I had a real estate friend of mine verify if this was true—and it was. He said I should check with a lawyer to discuss the effect of all this. What happens to my inheritance?
Joint Tenancy Avoids Probate: Joint tenancy title, an absolute favorite of so many, is an extremely dangerous form of title for those who don’t know what they are doing. The reason is that it has so many ramifications. Most people like it because it is an easy way for the family to avoid Probate when one dies.
Need for an Attorney: Everything may be on the up and up here. A good heart to heart talk with your Dad is really what you need to do . Did Dad and Wife consult an attorney before taking this action or was it just done by them directly? If the latter, it is unlikely that Dad really thought through all of the below-the-surface ramifications.
Whose Family Will Ultimately Get the House: It may be that Dad does want Wife to inherit the house.

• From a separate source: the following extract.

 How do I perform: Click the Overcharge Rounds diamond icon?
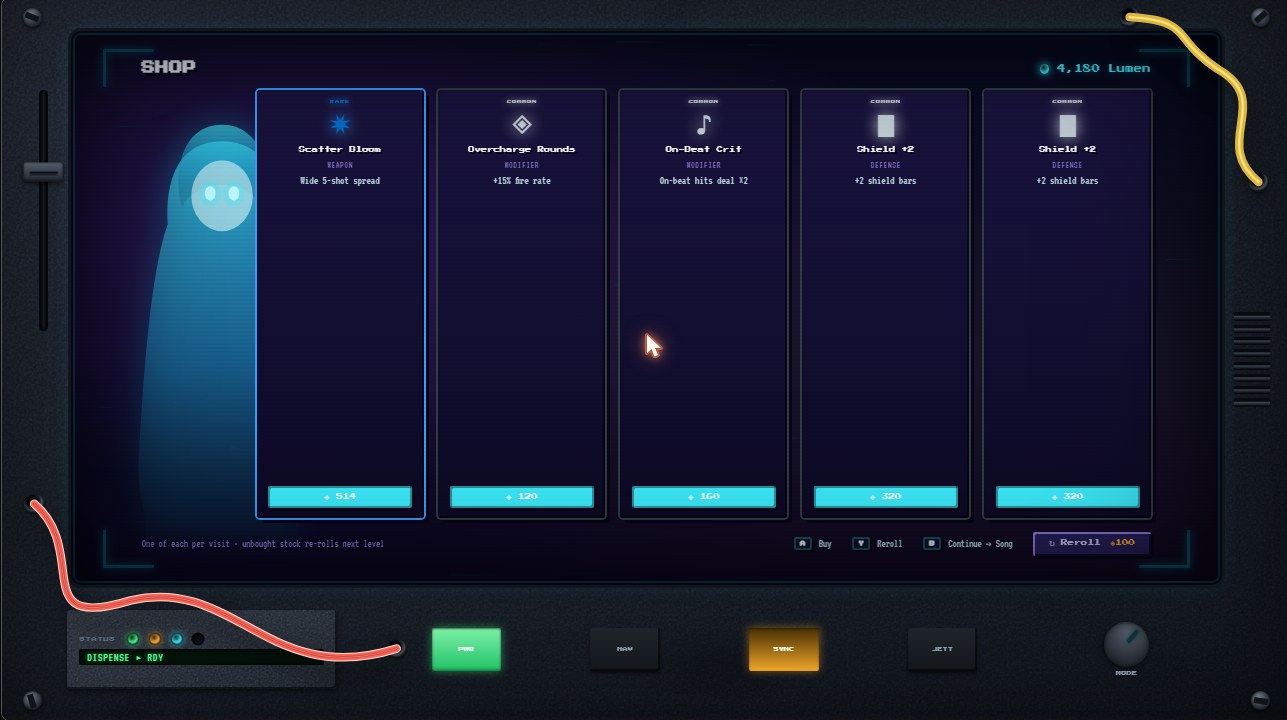click(x=522, y=124)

But did Dad really want Wife to get it all or just to be allowed to live in it for her remaining life so that you would inherit it after? With the joint tenancy, if she outlives him, when she dies, the house will go to whomever is named in her Will or Trust, presumably her family member and not you.
Debts: And then there is the debts issue? Does Wife have any? Does she have any creditors? This is very important because if she does, that house of your Dad’s can now end up as an asset available to a creditor of the Wife in a lawsuit.

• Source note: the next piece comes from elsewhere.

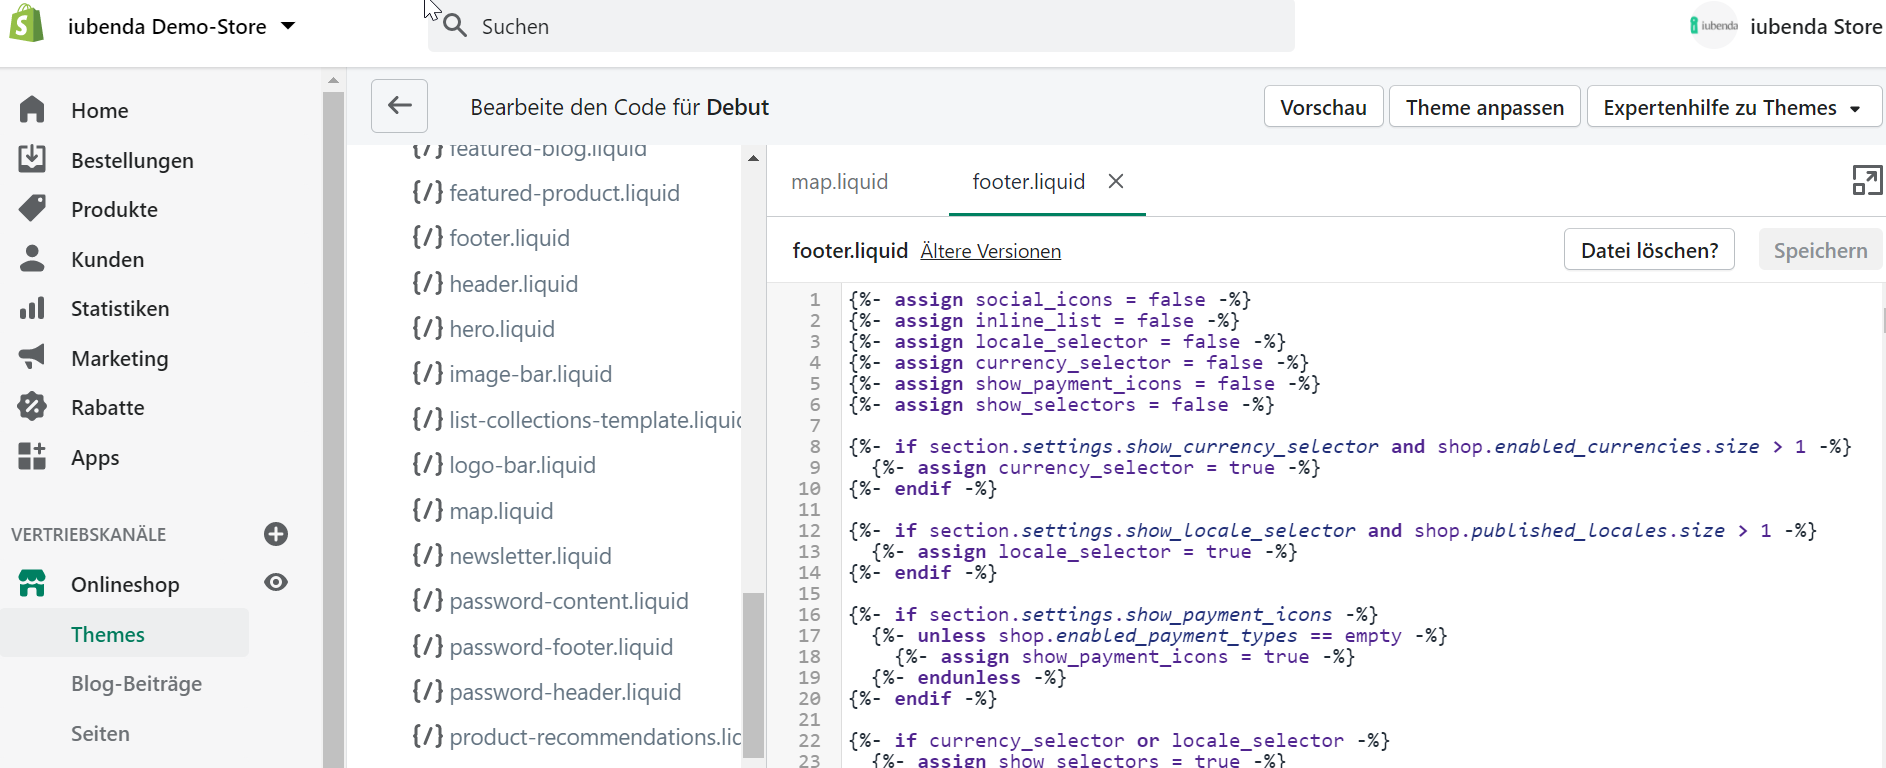Switch to the map.liquid tab

click(839, 182)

Mortgage Liability: Is there a mortgage on the house? If so, did Wife assume the liability? In the unlikely event that the lender has to foreclose on the house and it does not sell for enough to pay off the debt, will Wife be liable along with your Dad for the remaining amount due–or will it just be your Dad?
Capital Gain Disadvantage: If Wife dies first and Dad wants to sell the house, he could be staring at a significant capital gain tax. The IRS will forgive one-half of the pre-death appreciation, but not the other half. Community property title would take care of both halves. Of course, community property has all sorts of other ramifications, too.
Conclusion: Depending on what your Dad actually wants to accomplish will determine what title or approach is the correct one. And that is probably only going to be determined by a thorough discussion with a competent and experienced estate planning attorney. Maybe a Living Trust would be an appropriate approach, maybe not.